The promoted ads start, and they quickly inundate your social feeds as soon as you search for new business tools. With so many potential solutions to your business’s pain points, it can be challenging to sort through marketing messages. Find clarity in the thick of your search to help you pinpoint your true needs for accounting software. Take a break from your research and ask yourself these 5 questions before agreeing to another demo.
1. How Much Time Does Your Accounting Process Demand?
Review your time-tracking logs to identify the daily, weekly, and monthly time dedicated to accounting. If you don’t have these logs, direct your team to begin tracking time spent on accounting tasks in 15-minute increments. Include calculations, data entry, and reporting as well as initiating quotes and invoices.
Make a note of any standardized processes you currently utilize, like invoice templates or scheduled tasks. If accounting is distributed across team members or part of several people‘s jobs, there may be a review process. Identify audit tasks, repetitive work, and common pain points as you consider the benefits of accounting software.
2. What is Your Current Accuracy Rate?
Accuracy in accounting is essential for the long-term success of any business. If you’re frequently identifying errors with invoices or balance sheets, your accuracy rate may be poor. If this isn’t data you’re currently collecting, begin doing so now, even if you decide to stick with manual accounting.
Go back at least one year to get a full picture of seasonal changes and peak demands. You may identify that your accuracy rate decreases during your busy season or when you are understaffed. Human error is expected, but accounting software can greatly reduce its likelihood and, ultimately, its impact on your bottom line.
3. How Likely Are You to Scale Your Business?
Is your business in build mode, sustainment, or in a period of high growth? Your answer to this question will greatly impact how much of a benefit software for accounting can help your business. Arguably, most businesses would benefit from automating accounting, even with the time required to vet options and set up systems. However, businesses striving to grow stand to benefit greatly from accounting software solutions.
Software can maximize the reach and productivity of your team by automating processes and integrating them into your sales cycle. Additionally, smaller shops can economize on staffing expenditures by maximizing the impact their team members can provide. Consider the impact of adopting new systems and what timing would be most beneficial based on your strategic plan.

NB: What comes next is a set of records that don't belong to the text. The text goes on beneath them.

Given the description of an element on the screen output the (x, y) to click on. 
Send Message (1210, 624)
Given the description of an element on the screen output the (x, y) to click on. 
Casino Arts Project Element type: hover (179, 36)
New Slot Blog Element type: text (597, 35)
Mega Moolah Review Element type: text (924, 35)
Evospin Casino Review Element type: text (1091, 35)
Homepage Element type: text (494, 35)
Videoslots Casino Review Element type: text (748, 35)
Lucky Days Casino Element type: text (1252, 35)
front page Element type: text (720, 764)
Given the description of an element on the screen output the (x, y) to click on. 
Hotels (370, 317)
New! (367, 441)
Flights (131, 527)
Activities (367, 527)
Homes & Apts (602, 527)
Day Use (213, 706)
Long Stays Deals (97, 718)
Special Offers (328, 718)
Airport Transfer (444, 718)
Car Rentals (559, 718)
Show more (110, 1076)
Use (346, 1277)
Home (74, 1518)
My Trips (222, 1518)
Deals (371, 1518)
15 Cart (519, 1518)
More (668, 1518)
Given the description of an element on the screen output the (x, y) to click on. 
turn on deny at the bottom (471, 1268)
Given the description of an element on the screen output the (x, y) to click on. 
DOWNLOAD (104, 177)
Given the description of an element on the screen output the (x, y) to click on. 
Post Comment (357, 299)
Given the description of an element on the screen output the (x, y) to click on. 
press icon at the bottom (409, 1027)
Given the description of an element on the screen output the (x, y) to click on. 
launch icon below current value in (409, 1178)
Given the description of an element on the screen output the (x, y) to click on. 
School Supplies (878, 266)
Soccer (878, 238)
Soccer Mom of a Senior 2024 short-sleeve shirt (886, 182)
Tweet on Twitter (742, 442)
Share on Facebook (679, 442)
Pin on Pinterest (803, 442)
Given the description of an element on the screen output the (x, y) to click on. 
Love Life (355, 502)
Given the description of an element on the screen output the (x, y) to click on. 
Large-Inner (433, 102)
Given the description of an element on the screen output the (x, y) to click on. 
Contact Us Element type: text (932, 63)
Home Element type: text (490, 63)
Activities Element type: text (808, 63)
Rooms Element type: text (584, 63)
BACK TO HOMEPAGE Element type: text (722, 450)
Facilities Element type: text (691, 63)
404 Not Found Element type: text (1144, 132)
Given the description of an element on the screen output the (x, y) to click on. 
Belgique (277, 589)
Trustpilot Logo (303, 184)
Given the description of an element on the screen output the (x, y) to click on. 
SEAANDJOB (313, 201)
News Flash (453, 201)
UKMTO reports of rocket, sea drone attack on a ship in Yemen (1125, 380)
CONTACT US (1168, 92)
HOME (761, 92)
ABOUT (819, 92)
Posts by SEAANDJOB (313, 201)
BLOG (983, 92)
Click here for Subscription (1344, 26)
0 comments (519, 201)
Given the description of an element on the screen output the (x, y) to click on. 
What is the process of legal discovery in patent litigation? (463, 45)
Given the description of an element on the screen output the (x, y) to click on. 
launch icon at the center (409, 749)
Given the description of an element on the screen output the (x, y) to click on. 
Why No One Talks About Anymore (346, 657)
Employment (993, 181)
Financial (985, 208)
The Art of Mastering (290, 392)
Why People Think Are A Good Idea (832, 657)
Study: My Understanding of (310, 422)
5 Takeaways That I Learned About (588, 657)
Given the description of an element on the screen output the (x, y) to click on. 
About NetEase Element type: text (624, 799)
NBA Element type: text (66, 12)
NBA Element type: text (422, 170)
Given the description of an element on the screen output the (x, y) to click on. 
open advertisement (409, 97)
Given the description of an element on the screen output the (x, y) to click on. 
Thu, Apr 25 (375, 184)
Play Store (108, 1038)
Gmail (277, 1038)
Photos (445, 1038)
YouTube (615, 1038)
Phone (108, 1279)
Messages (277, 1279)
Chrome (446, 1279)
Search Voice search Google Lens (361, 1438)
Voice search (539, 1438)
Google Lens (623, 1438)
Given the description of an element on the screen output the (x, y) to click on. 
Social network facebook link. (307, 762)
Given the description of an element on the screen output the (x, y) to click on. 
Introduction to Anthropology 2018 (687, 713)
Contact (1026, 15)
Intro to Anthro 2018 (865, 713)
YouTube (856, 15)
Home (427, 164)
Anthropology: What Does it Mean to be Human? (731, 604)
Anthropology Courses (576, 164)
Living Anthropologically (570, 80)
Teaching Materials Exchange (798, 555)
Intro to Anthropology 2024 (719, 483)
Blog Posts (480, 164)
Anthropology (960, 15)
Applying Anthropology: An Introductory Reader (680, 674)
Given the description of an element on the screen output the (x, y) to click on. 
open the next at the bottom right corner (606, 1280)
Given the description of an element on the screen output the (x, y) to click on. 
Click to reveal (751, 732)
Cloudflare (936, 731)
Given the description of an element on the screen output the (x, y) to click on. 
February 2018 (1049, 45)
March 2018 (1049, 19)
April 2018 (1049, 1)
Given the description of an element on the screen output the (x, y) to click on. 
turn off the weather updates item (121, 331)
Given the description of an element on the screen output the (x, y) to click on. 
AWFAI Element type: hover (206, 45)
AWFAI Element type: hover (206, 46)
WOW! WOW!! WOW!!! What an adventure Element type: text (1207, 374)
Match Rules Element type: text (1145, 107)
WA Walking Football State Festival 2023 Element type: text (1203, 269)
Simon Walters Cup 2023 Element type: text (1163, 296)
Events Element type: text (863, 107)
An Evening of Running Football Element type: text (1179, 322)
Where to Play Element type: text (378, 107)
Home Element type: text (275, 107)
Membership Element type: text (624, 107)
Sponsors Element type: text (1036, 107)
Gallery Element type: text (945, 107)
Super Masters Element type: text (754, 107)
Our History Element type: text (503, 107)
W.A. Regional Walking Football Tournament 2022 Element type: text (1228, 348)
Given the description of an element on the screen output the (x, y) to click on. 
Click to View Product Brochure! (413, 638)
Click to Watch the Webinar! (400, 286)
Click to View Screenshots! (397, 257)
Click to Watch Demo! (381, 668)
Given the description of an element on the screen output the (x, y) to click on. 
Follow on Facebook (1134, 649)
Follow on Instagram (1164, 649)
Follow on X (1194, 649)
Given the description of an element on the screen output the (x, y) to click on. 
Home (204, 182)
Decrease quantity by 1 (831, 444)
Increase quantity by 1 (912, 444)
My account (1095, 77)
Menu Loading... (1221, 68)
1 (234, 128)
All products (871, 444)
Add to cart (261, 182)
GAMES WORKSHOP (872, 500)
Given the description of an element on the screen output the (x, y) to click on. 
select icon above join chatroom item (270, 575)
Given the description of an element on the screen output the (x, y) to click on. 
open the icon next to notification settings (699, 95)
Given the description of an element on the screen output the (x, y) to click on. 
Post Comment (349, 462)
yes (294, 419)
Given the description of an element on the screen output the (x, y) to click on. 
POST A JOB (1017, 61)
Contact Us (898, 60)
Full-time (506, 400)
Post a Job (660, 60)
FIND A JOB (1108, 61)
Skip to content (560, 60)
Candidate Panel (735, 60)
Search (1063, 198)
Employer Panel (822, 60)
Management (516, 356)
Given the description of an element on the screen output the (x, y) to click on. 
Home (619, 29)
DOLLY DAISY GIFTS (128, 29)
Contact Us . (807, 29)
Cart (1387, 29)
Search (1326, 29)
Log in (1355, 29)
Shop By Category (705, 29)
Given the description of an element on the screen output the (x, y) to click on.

For example, a landscape design firm may consider winter a better time for new software integration. Other companies like a healthy snack brand may have sustainable sales all year. Strive to dedicate a block of time for software integration just as you would a new product or service launch.
4. How Frequently Do You Issue Invoices?
Invoicing can be a time-intensive task unless you are a robot. Thankfully, with accounting software, you don’t have to become robotic; high-volume invoice-issuing brands can automate processes down to a science. High-volume businesses across price points issue invoices throughout the month, requiring consistency and precision.
A residential landscape and lawn care firm might invoice five or more clients per day per lawn care team. Conversely, a consulting firm may only issue 10 high-dollar invoices each month. For brands producing hundreds of invoices or more monthly, valuable minutes are tied to each invoice. Accounting software can automate invoice issuance from quote to final receipt.
Integrate your software with your sales teams’ process, equipping them with updated rates, promotions, and terms. Your lawncare team can assess the job, provide a quote, and obtain client approval without administrative support. Upon approval, clients can even self-schedule their first service by choosing from your pre-populated availability.
5. How Complicated are Your Taxes and Reporting Tasks?
Accuracy in tax filing is a nonnegotiable, but it is more complicated to achieve than ever. An annual accounting lifecycle represents thousands of deposits, invoices, and credits. Without precise financial management and dedicated attention, transactions began to blend. Accounting software can help make sense of each debit and credit, assigning categories and logic automatically.
Software can help differentiate between taxable and non-taxable transactions, which ensures enough is reserved for quarterly tax payments. Additionally, track compliance or reporting requirements with special rules and designations that can be exported into a report. If you’re participating in federal tax rebates or reporting profitability, you’ll stay on track and maintain compliance with your stakeholders.
Audit Your Current State to Guide Your Software Investments
Now that you’ve completed this exercise, step away for at least a couple of days. Focus on other regular tasks, but make a note of when complexity or technology gaps arise. You’ll likely notice yourself identify how software could have made that invoice follow-up easier. Perhaps the realization will be so obvious that you’re ready to invest in software now. Follow your instinct, but gain insight from your team to make sure you have the whole picture. Collaborate to ensure your company’s needs are met and have buy-in from the individuals most impacted by your decision. With equitable input, integration and adoption will run smoothly, and your business will reap the rewards of your software investment.